● **EXERCISE REQUIREMENTS**:
In your reply, write out each entry exactly as given.

───── ENTRIES SUPPLIED ─────

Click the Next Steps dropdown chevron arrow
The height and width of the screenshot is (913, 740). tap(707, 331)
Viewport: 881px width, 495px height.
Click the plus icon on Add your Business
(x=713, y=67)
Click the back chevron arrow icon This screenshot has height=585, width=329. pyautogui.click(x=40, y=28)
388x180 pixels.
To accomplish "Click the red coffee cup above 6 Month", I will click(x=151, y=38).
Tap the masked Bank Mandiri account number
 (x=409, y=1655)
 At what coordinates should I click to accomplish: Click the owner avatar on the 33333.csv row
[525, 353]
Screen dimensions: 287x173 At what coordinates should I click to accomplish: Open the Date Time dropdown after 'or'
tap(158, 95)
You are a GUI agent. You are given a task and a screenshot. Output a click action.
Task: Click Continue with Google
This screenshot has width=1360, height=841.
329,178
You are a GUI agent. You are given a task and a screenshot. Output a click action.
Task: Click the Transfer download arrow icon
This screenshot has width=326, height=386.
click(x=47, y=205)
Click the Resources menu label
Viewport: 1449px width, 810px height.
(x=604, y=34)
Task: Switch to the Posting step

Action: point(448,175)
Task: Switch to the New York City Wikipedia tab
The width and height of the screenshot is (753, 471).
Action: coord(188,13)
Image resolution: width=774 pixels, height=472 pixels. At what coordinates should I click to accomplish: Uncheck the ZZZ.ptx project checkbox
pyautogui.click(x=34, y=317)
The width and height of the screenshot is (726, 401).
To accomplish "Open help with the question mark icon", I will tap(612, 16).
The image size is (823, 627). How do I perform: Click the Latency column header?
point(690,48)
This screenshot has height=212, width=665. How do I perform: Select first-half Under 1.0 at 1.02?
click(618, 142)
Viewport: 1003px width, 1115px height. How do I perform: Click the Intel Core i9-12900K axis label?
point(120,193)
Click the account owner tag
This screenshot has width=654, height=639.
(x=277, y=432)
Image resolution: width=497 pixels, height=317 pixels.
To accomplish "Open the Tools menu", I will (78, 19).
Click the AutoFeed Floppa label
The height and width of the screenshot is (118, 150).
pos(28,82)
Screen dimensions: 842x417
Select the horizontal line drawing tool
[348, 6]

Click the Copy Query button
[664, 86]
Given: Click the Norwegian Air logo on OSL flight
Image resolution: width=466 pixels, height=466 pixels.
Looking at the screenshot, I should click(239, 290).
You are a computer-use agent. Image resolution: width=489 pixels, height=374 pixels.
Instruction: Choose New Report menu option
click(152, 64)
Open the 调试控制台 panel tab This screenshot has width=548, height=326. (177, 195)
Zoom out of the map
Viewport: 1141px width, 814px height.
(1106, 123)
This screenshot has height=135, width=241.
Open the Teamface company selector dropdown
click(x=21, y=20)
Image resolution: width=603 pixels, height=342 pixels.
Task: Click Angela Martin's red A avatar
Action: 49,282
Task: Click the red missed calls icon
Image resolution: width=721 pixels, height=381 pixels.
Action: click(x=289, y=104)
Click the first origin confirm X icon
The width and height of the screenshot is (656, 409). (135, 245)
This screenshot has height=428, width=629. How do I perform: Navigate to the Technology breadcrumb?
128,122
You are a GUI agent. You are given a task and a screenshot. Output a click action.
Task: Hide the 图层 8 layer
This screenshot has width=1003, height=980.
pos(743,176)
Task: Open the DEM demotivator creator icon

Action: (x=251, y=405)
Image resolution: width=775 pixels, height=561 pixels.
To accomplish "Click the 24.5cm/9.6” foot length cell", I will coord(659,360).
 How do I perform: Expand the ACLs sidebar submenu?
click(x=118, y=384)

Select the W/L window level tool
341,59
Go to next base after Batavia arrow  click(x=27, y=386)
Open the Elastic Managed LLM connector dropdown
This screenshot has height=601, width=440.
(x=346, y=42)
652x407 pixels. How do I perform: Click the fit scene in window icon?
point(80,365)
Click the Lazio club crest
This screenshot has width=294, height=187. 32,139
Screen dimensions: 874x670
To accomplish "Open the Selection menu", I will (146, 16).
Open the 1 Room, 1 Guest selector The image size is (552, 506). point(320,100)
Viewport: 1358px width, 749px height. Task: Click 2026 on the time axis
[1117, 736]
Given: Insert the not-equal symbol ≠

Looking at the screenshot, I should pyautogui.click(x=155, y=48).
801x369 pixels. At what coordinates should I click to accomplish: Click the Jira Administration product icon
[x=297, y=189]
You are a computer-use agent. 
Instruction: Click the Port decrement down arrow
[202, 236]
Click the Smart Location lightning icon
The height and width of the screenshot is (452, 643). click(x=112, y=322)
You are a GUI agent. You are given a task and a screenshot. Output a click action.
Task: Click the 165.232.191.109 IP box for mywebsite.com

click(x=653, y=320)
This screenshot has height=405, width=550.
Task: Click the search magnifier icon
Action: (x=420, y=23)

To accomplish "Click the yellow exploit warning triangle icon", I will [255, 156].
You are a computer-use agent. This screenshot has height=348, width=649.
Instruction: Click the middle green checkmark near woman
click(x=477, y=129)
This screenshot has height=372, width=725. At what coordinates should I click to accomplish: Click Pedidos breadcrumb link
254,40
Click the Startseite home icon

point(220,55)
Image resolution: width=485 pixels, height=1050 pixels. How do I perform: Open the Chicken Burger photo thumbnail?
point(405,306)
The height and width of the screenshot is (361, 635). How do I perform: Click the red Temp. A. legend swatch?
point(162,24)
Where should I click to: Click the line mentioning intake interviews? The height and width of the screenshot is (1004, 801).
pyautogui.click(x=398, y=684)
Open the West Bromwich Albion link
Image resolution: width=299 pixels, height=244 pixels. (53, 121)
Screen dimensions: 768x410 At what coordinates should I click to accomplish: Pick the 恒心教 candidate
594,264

─────

● **YOUR SOLUTION**:
Click the Next Steps dropdown chevron arrow
The height and width of the screenshot is (913, 740). tap(707, 331)
Viewport: 881px width, 495px height.
Click the plus icon on Add your Business
(x=713, y=67)
Click the back chevron arrow icon This screenshot has height=585, width=329. pyautogui.click(x=40, y=28)
388x180 pixels.
To accomplish "Click the red coffee cup above 6 Month", I will click(x=151, y=38).
Tap the masked Bank Mandiri account number
 (x=409, y=1655)
 At what coordinates should I click to accomplish: Click the owner avatar on the 33333.csv row
[525, 353]
Screen dimensions: 287x173 At what coordinates should I click to accomplish: Open the Date Time dropdown after 'or'
tap(158, 95)
You are a GUI agent. You are given a task and a screenshot. Output a click action.
Task: Click Continue with Google
This screenshot has width=1360, height=841.
329,178
You are a GUI agent. You are given a task and a screenshot. Output a click action.
Task: Click the Transfer download arrow icon
This screenshot has width=326, height=386.
click(x=47, y=205)
Click the Resources menu label
Viewport: 1449px width, 810px height.
(x=604, y=34)
Task: Switch to the Posting step

Action: point(448,175)
Task: Switch to the New York City Wikipedia tab
The width and height of the screenshot is (753, 471).
Action: coord(188,13)
Image resolution: width=774 pixels, height=472 pixels. At what coordinates should I click to accomplish: Uncheck the ZZZ.ptx project checkbox
pyautogui.click(x=34, y=317)
The width and height of the screenshot is (726, 401).
To accomplish "Open help with the question mark icon", I will tap(612, 16).
The image size is (823, 627). How do I perform: Click the Latency column header?
point(690,48)
This screenshot has height=212, width=665. How do I perform: Select first-half Under 1.0 at 1.02?
click(618, 142)
Viewport: 1003px width, 1115px height. How do I perform: Click the Intel Core i9-12900K axis label?
point(120,193)
Click the account owner tag
This screenshot has width=654, height=639.
(x=277, y=432)
Image resolution: width=497 pixels, height=317 pixels.
To accomplish "Open the Tools menu", I will (78, 19).
Click the AutoFeed Floppa label
The height and width of the screenshot is (118, 150).
pos(28,82)
Screen dimensions: 842x417
Select the horizontal line drawing tool
[348, 6]

Click the Copy Query button
[664, 86]
Given: Click the Norwegian Air logo on OSL flight
Image resolution: width=466 pixels, height=466 pixels.
Looking at the screenshot, I should click(239, 290).
You are a computer-use agent. Image resolution: width=489 pixels, height=374 pixels.
Instruction: Choose New Report menu option
click(152, 64)
Open the 调试控制台 panel tab This screenshot has width=548, height=326. (177, 195)
Zoom out of the map
Viewport: 1141px width, 814px height.
(1106, 123)
This screenshot has height=135, width=241.
Open the Teamface company selector dropdown
click(x=21, y=20)
Image resolution: width=603 pixels, height=342 pixels.
Task: Click Angela Martin's red A avatar
Action: 49,282
Task: Click the red missed calls icon
Image resolution: width=721 pixels, height=381 pixels.
Action: click(x=289, y=104)
Click the first origin confirm X icon
The width and height of the screenshot is (656, 409). (135, 245)
This screenshot has height=428, width=629. How do I perform: Navigate to the Technology breadcrumb?
128,122
You are a GUI agent. You are given a task and a screenshot. Output a click action.
Task: Hide the 图层 8 layer
This screenshot has width=1003, height=980.
pos(743,176)
Task: Open the DEM demotivator creator icon

Action: (x=251, y=405)
Image resolution: width=775 pixels, height=561 pixels.
To accomplish "Click the 24.5cm/9.6” foot length cell", I will coord(659,360).
 How do I perform: Expand the ACLs sidebar submenu?
click(x=118, y=384)

Select the W/L window level tool
341,59
Go to next base after Batavia arrow  click(x=27, y=386)
Open the Elastic Managed LLM connector dropdown
This screenshot has height=601, width=440.
(x=346, y=42)
652x407 pixels. How do I perform: Click the fit scene in window icon?
point(80,365)
Click the Lazio club crest
This screenshot has width=294, height=187. 32,139
Screen dimensions: 874x670
To accomplish "Open the Selection menu", I will (146, 16).
Open the 1 Room, 1 Guest selector The image size is (552, 506). point(320,100)
Viewport: 1358px width, 749px height. Task: Click 2026 on the time axis
[1117, 736]
Given: Insert the not-equal symbol ≠

Looking at the screenshot, I should pyautogui.click(x=155, y=48).
801x369 pixels. At what coordinates should I click to accomplish: Click the Jira Administration product icon
[x=297, y=189]
You are a computer-use agent. 
Instruction: Click the Port decrement down arrow
[202, 236]
Click the Smart Location lightning icon
The height and width of the screenshot is (452, 643). click(x=112, y=322)
You are a GUI agent. You are given a task and a screenshot. Output a click action.
Task: Click the 165.232.191.109 IP box for mywebsite.com

click(x=653, y=320)
This screenshot has height=405, width=550.
Task: Click the search magnifier icon
Action: (x=420, y=23)

To accomplish "Click the yellow exploit warning triangle icon", I will [255, 156].
You are a computer-use agent. This screenshot has height=348, width=649.
Instruction: Click the middle green checkmark near woman
click(x=477, y=129)
This screenshot has height=372, width=725. At what coordinates should I click to accomplish: Click Pedidos breadcrumb link
254,40
Click the Startseite home icon

point(220,55)
Image resolution: width=485 pixels, height=1050 pixels. How do I perform: Open the Chicken Burger photo thumbnail?
point(405,306)
The height and width of the screenshot is (361, 635). How do I perform: Click the red Temp. A. legend swatch?
point(162,24)
Where should I click to: Click the line mentioning intake interviews? The height and width of the screenshot is (1004, 801).
pyautogui.click(x=398, y=684)
Open the West Bromwich Albion link
Image resolution: width=299 pixels, height=244 pixels. (53, 121)
Screen dimensions: 768x410 At what coordinates should I click to accomplish: Pick the 恒心教 candidate
594,264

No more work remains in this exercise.